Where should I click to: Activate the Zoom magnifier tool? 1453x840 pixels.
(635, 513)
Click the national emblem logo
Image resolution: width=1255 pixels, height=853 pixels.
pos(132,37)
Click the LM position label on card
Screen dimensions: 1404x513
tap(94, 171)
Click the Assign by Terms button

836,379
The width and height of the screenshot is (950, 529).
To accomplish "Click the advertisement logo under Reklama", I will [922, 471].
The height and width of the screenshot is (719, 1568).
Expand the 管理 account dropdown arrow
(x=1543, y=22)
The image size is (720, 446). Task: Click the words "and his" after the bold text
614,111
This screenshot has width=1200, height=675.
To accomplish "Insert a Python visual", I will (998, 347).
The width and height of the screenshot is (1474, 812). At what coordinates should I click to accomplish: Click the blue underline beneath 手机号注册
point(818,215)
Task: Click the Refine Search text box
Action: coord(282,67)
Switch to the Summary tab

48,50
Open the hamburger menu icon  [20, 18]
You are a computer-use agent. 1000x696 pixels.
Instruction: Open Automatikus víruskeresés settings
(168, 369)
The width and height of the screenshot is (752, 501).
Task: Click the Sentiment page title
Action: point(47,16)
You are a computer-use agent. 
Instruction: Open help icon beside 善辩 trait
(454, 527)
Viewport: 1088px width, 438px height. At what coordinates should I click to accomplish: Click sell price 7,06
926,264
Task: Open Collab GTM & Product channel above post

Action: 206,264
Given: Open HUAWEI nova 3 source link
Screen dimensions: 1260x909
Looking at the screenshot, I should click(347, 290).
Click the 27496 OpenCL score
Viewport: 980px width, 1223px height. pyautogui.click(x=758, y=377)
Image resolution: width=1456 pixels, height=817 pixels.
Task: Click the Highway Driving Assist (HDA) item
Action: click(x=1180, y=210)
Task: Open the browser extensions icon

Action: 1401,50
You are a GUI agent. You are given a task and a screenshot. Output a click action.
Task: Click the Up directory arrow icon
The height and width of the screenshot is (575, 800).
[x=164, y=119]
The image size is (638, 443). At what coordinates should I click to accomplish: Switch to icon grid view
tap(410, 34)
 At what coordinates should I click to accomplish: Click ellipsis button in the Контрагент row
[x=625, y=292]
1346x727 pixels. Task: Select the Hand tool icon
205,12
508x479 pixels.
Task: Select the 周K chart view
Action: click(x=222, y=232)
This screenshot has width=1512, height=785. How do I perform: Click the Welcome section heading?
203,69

━━━━━━━━━━━━━━━━

**WHAT TO WORK ON**:
Everything in the material above from the line that has "Click the Assign by Terms button" through the line that has "You are a computer-use agent. 1000x696" must be duplicated exactly, with no other lines given.

**RESULT OF THIS TASK**:
Click the Assign by Terms button

836,379
The width and height of the screenshot is (950, 529).
To accomplish "Click the advertisement logo under Reklama", I will [922, 471].
The height and width of the screenshot is (719, 1568).
Expand the 管理 account dropdown arrow
(x=1543, y=22)
The image size is (720, 446). Task: Click the words "and his" after the bold text
614,111
This screenshot has width=1200, height=675.
To accomplish "Insert a Python visual", I will (998, 347).
The width and height of the screenshot is (1474, 812). At what coordinates should I click to accomplish: Click the blue underline beneath 手机号注册
point(818,215)
Task: Click the Refine Search text box
Action: coord(282,67)
Switch to the Summary tab

48,50
Open the hamburger menu icon  [20, 18]
You are a computer-use agent. 1000x696 pixels.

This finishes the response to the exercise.